In Celebration of World Breastfeeding Week

In case you weren’t aware, this week is World Breastfeeding Week, which is meaningful for our family since Cragbaby is 16 months old and still nursing away with no signs of stopping.  So to celebrate, I wanted to do a post about breastfeeding – but not about the benefits of toddler breastfeeding, or how to find support in your area (you can find a lot of that information here, however).  My intent is not to judge those that formula feed, nor is it to  sound preachy towards folks that breastfeed for longer or shorter time than we have.  Everyone is free to make their own decisions about what is best for their family with regards to this sometimes controversial topic, so instead I wanted to share from the vault of my own personal experience.

Though very fulfilling on both sides, our nursing relationship has certainly not been without bumps in the road – together C and I have endured 2 bouts of mastitis, one of which completely tanked my milk supply, numerous growth spurts with marathon nursing sessions, and of course all of the uncertainties and second-guessing that comes with being a first time mom.

We never would have made it this far had I not been able to utilize the much-needed support from both family and friends.  Not that we are attempting to wean any time soon – but in the spirit of this week, I’ve been taking time to reflect on mine and C’s journey as a nursing pair.  I’ve realized that what initially seemed so difficult and at times entirely unnatural has slowly morphed into a relaxed, cherished time for both of us to break away from the hustle and bustle of our day and reconnect.  I remember in the early weeks my mother-in-law telling me that it gets easier after the first 3 months.  And although I would have to heartily agree, I would be remiss if I didn’t add that in my experience, nursing past 1 year has been the icing on the cake!

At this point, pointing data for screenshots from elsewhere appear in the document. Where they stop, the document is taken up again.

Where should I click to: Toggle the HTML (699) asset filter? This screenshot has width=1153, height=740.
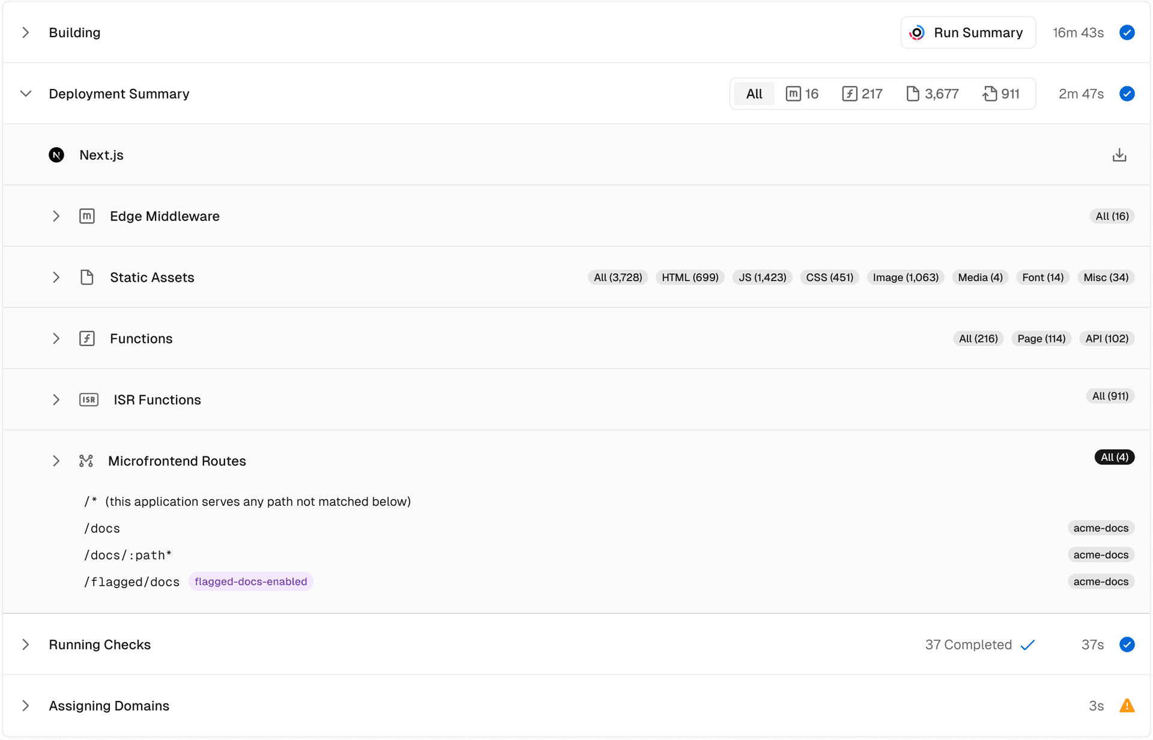click(689, 277)
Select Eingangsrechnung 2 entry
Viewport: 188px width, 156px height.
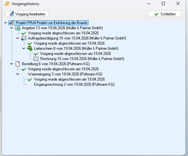tap(74, 84)
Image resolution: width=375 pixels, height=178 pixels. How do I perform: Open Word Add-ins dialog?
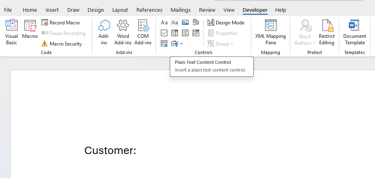pos(123,32)
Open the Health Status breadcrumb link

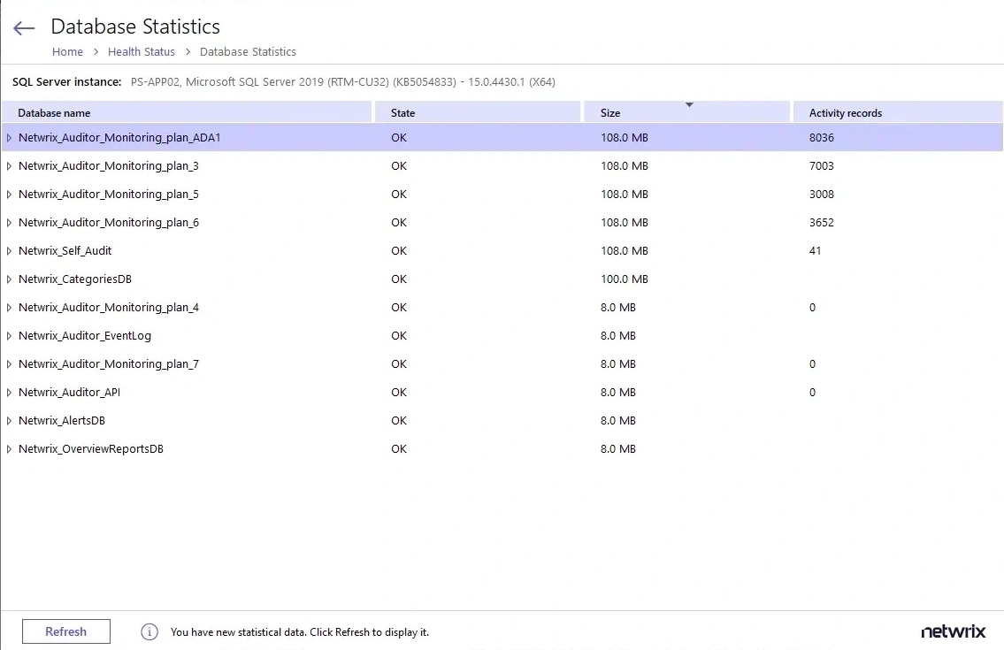point(142,51)
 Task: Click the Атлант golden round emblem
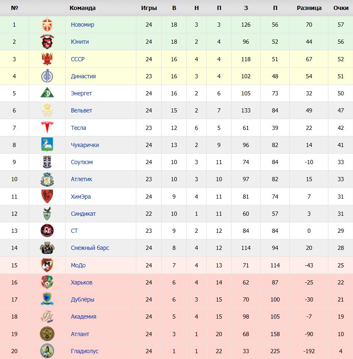47,334
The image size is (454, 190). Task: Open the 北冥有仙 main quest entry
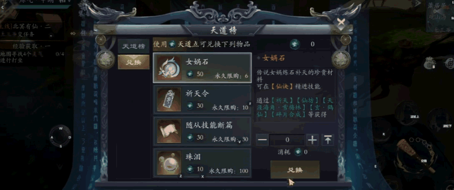click(29, 27)
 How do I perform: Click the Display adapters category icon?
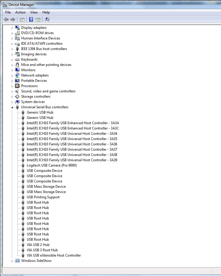click(17, 28)
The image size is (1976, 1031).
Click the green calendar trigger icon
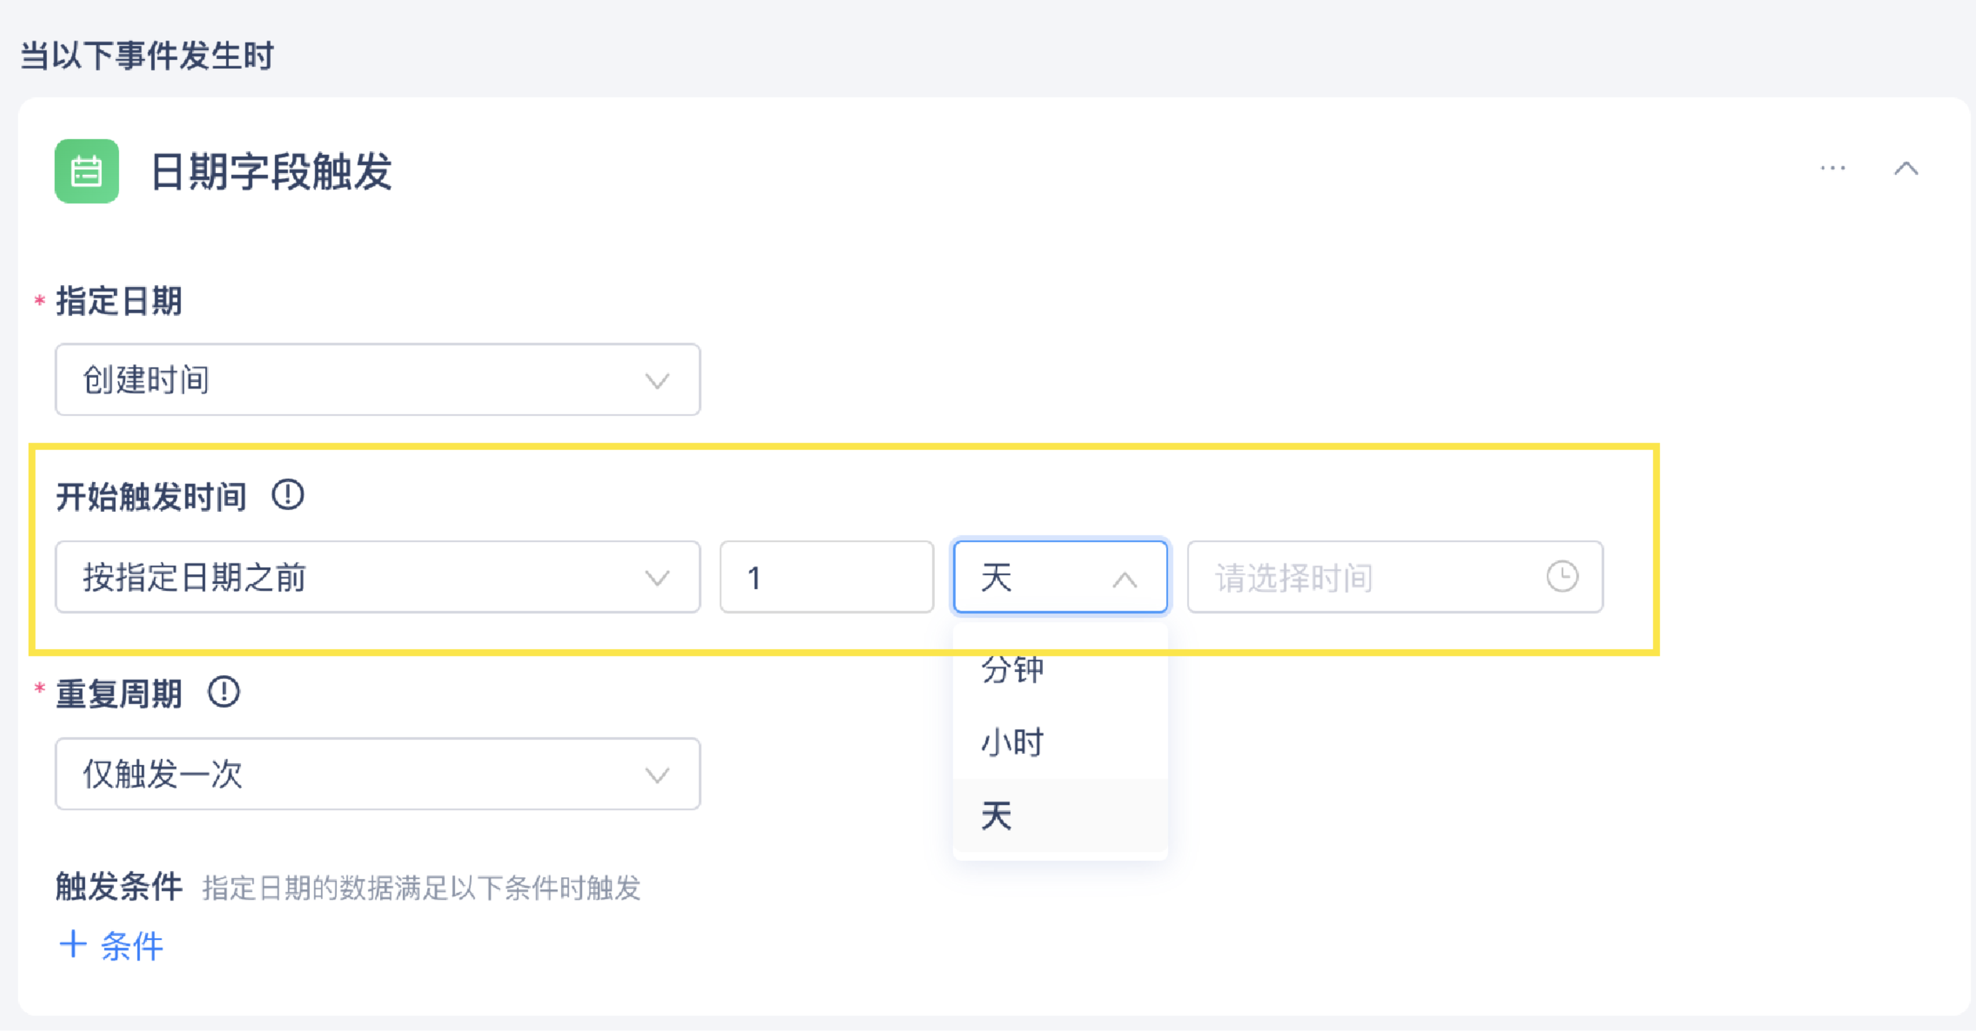pos(87,171)
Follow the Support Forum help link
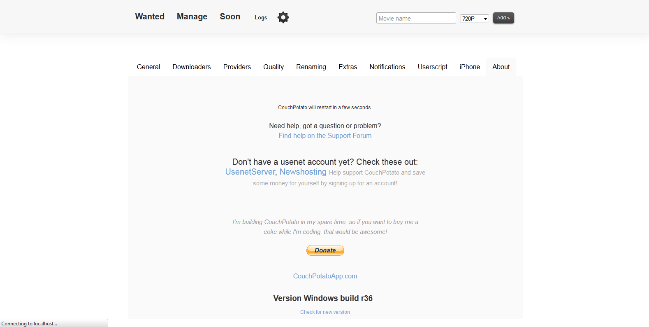Screen dimensions: 649x327 (x=325, y=135)
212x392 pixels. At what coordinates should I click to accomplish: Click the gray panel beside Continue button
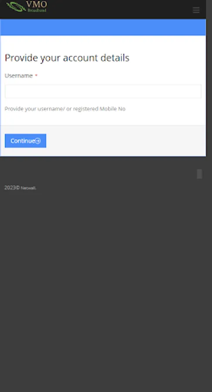tap(126, 141)
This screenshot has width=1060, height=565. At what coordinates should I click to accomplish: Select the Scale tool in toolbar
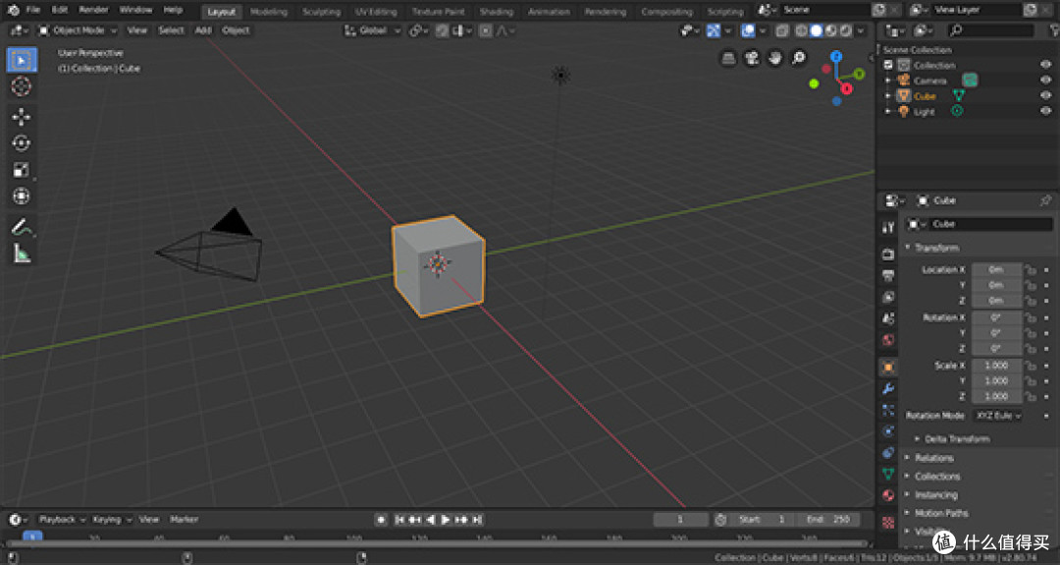point(21,169)
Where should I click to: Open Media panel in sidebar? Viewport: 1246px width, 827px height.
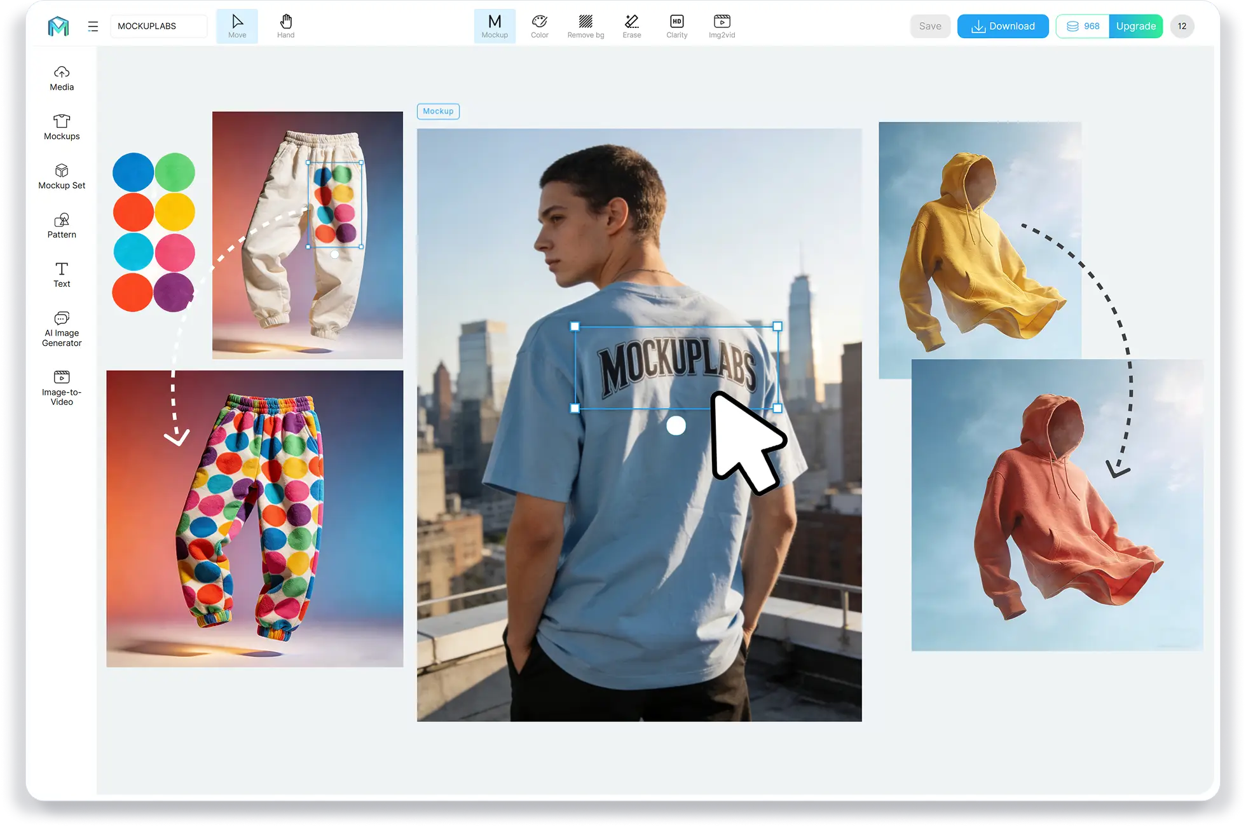62,78
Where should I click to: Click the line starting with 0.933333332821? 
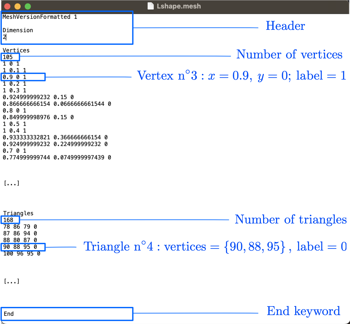(x=55, y=137)
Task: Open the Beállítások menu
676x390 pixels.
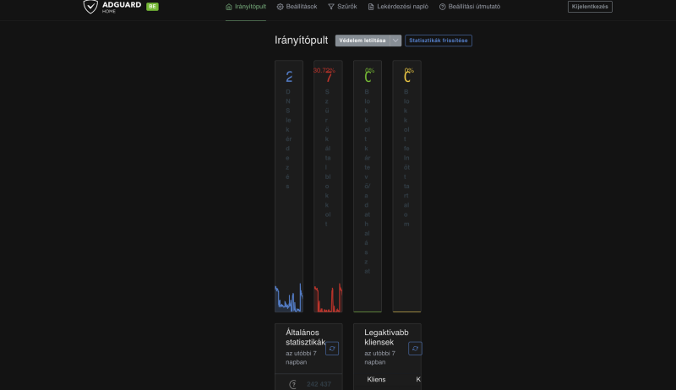Action: click(x=299, y=6)
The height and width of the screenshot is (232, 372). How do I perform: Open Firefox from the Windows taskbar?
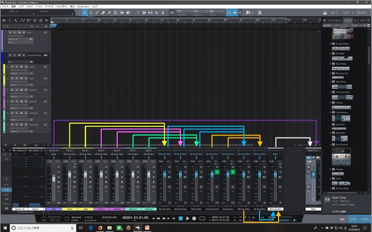point(100,228)
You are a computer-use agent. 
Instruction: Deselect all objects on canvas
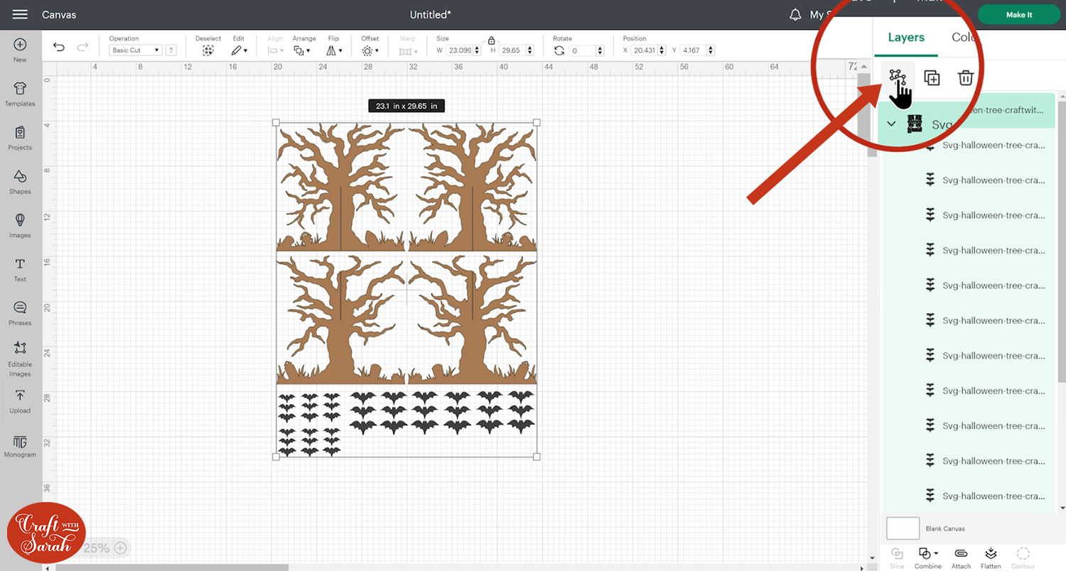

It’s a well-known fact that for the first year breastmilk (or formula) should be a baby’s primary form of nutrition.  (“Solids for fun until they’re one,” as my doctor put it.)  We introduced solids slowly and I was vigilant about making sure C nursed before eating solids, so that he would fill up on the superior nourishment, and use mealtimes as merely “practice.”  After C passed the magical 12 month mark and it was time for him to start actually relying on solid foods for nutrition, our nursing relationship changed.  Our nursing sessions gradually shifted from something we needed to do to something we wanted to do.

Keeping warm and hydrated with Mommy at the crag last winter

For the past several months, nursing has been easy and stress-free.  On a normal day, C will briefly (sometimes less than 5 minutes) nurse 4 times – at wake-up, before and after nap, and before bed.  If we are out  climbing all day, we might miss the middle of the day sessions entirely.  However if C is teething or not feeling well, it might be closer to 6 times a day.  I don’t feel the need to keep track of it because I know its all extra – extra vitamins, protein and healthy fats, extra immunity boosts, extra comfort, and extra snuggle time for both of us.

C and I may be traveling down the long road towards weaning, and I can’t predict when exactly it will happen – but I know it won’t be before he is ready.  Before I got pregnant, I never gave a second thought to breastfeeding – I just assumed it was something some people chose to do for a few months, and a few weirdos did for a few years.  Once I became a mom I realized that it was so much more than that.  With the way the human body is sexualized in our culture today, its easy to see how people can think that nursing an older baby is weird, but when I see how content and blissfully unaware of trouble C is when he is cuddled up next to me, none of what society says matters because I have that deep, satisfying feeling in my heart that I’m doing what’s best for my baby.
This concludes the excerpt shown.